*Documento de origem*.
┌────────
Mediterrâneo. Palco de tantas conquistas. Objeto de tanta tentação, glamour. Veio que liga a Europa ao mundo África. Espaço de tantas travessias, alegrias. Por esses dias convive com o luto. Mais uma vez arde em chamas. Chamas de discórdia. Do descaso, do desespero e miséria humana.

Compôs os headlines de segunda-feira, 20/04, o informe da tragédia. Os jornais de todos os continentes estamparam que 700, 750, 800 homens, mulheres, crianças e idosos encontraram seu fim no mar Mediterrâneo.

Imenso desassossego tomou conta das autoridades europeias e mundiais. Faz menos de dois anos do sinistro em Lampedusa onde, no 3 de outubro de 2013, tombara uma embarcação clandestina – como quase todas o são – transportando cerca de 500 pessoas das quais não mais que 100 sobreviveram.
└────────
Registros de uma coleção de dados
┌────────
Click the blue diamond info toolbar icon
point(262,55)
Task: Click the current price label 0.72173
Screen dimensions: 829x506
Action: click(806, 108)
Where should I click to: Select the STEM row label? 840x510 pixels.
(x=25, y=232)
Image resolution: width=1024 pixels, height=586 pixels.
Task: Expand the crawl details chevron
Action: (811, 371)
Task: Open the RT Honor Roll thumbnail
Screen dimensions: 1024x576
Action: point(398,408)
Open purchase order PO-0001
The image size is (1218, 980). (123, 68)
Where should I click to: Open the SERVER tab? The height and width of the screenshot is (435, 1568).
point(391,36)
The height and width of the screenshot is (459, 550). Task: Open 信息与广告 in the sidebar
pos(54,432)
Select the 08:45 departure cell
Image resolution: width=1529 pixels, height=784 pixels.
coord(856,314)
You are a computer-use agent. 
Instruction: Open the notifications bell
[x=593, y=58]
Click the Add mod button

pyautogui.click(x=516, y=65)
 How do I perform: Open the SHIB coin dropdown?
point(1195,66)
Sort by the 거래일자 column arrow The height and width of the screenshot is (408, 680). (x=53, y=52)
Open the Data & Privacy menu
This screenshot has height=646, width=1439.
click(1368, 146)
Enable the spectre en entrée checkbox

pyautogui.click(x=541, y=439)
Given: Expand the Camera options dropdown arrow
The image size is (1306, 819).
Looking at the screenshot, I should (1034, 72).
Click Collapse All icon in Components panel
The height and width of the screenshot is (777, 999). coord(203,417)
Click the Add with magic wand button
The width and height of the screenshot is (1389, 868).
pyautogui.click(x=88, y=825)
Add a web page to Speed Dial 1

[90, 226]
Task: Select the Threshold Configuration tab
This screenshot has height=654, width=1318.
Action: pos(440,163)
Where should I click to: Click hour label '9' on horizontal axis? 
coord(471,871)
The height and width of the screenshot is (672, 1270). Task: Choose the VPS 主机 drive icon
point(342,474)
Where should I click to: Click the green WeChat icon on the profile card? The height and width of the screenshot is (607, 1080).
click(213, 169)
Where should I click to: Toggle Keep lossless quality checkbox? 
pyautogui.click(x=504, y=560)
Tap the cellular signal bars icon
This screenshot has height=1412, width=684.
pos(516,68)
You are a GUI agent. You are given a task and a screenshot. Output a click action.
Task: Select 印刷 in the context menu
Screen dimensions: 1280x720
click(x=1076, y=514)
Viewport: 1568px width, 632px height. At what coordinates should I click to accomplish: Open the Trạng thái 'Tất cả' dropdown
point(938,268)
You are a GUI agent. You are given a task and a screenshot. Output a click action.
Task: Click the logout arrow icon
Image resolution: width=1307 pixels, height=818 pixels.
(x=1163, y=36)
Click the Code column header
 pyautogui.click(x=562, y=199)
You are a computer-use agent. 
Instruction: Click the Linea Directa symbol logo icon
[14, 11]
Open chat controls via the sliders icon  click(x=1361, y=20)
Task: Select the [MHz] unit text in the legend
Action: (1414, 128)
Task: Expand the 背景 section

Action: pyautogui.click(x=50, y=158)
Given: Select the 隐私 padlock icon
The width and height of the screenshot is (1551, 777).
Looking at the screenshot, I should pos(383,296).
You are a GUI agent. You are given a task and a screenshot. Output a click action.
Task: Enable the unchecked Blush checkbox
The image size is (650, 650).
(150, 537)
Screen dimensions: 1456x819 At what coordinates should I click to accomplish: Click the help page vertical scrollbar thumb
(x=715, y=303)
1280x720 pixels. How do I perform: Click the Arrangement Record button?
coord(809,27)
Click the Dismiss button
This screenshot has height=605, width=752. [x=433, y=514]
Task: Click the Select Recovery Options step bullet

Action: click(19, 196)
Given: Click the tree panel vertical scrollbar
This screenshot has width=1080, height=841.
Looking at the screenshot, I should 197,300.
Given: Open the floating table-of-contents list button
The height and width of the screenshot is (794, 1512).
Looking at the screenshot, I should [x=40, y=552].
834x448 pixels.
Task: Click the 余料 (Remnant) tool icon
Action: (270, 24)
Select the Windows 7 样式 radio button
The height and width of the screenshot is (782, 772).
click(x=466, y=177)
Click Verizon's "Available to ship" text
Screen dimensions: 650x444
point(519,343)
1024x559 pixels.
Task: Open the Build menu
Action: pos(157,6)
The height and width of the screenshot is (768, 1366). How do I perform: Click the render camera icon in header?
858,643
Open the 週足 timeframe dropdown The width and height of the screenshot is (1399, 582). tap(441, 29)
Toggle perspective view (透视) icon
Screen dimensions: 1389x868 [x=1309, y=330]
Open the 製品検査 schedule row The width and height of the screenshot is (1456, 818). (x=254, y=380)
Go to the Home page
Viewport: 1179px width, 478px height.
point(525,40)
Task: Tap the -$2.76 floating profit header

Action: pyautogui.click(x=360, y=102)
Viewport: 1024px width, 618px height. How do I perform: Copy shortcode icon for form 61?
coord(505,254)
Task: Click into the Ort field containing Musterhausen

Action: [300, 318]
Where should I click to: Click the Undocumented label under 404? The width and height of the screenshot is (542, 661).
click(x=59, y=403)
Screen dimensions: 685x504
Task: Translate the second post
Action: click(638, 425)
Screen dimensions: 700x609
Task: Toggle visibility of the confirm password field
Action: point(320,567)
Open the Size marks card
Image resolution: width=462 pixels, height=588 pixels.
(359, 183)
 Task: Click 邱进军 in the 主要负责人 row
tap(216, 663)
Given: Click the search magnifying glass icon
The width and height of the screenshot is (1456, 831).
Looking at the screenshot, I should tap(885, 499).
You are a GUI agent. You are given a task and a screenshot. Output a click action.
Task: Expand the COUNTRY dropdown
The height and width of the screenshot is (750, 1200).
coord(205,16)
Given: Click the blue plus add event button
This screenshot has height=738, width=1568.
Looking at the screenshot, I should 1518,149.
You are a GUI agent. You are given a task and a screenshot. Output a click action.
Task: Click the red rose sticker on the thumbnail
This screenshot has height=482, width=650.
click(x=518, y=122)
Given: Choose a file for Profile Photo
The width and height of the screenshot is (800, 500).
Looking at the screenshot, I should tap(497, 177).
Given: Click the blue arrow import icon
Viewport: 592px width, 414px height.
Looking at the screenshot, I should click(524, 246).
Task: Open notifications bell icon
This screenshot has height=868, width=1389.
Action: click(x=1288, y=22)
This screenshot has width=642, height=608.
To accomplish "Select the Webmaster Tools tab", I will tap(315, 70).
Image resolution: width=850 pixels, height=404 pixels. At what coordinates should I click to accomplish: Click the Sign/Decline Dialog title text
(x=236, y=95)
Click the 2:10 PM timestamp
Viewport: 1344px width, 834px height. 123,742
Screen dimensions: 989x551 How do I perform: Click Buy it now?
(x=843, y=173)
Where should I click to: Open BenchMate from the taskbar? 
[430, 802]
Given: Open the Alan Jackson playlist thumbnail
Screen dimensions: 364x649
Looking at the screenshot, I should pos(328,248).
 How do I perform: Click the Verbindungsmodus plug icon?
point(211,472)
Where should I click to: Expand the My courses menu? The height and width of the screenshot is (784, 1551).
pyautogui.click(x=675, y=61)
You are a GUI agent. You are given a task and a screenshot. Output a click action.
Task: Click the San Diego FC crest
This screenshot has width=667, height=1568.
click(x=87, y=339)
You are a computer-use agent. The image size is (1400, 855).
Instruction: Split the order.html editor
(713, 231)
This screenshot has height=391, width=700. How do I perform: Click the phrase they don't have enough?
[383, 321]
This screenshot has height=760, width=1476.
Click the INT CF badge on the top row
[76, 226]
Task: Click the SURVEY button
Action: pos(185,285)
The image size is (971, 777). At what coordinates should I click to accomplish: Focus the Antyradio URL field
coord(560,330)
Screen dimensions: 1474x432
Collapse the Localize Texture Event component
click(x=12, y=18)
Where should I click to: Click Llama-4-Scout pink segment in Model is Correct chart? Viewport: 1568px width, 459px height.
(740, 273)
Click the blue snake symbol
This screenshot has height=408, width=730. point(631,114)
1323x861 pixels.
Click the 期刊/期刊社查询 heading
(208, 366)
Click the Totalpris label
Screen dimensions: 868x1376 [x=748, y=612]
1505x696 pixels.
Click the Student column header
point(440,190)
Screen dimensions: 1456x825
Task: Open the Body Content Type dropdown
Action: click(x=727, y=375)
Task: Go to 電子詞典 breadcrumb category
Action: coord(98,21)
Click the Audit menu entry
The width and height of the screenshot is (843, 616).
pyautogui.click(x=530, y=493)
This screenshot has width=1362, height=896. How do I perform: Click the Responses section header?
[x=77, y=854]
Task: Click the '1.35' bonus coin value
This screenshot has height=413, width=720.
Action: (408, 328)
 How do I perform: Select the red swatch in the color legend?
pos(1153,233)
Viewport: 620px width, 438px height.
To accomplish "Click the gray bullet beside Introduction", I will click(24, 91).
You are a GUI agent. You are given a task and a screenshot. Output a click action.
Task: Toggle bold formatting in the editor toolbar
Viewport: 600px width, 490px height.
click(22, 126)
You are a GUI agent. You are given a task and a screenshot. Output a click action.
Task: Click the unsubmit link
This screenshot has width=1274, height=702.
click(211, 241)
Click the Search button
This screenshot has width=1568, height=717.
└────────
*O que se pede*.
A. Enumere os grupos de pessoas que, segundo o texto sobre o Mediterrâneo, encontraram seu fim no mar de acordo com os jornais.
B. Prossiga com o texto sobre o Mediterrâneo a partir do ponto em que ele termina.
As entradas provêm de outra fonte.

*Respostas do exercício*.
A. Homens, mulheres, crianças e idosos.

B.
Nesses menos de dois anos, atitudes deveriam ter sido tomadas. Justiça seja feita, muitas foram. Melhoramentos poderiam ter sido implementados. Verdade seja dita, alguns vários foram. Mas foi insuficiente. O tombamento do sábado para o domingo últimos superou todas as sombrias estimativas de mortos no Mediterrâneo em tempos de guerra e paz e/ou paz com guerra e guerra sem paz.

Os mortos todos havia muito somente sobreviviam. Combatiam seus demônios interiores. Sabiam que seu maior desastre seria morrer sem viver. Decidiram singrar o Mediterrâneo na espera de encontrar, além-mar pela Europa, vida para viver. Não encontravam. Morreram. Mas tentaram. Seus anseios eram dignos.

Eles todos partiram da Líbia. Mas na origem fugiam do Darfur, da Síria, de Érythrée. Sem meias palavras: intentavam escapar do genocídio, da guerra, da miséria; da fome, do estupro, da humilhação.

Esses movimentos de fuga remontam a decênios. Mas recentemente vêm aumentando em escala. As costas gregas e italianas vêm sendo as mais visadas. Viraram point de descarga. Pela Espanha também chega muita gente. Mas menos.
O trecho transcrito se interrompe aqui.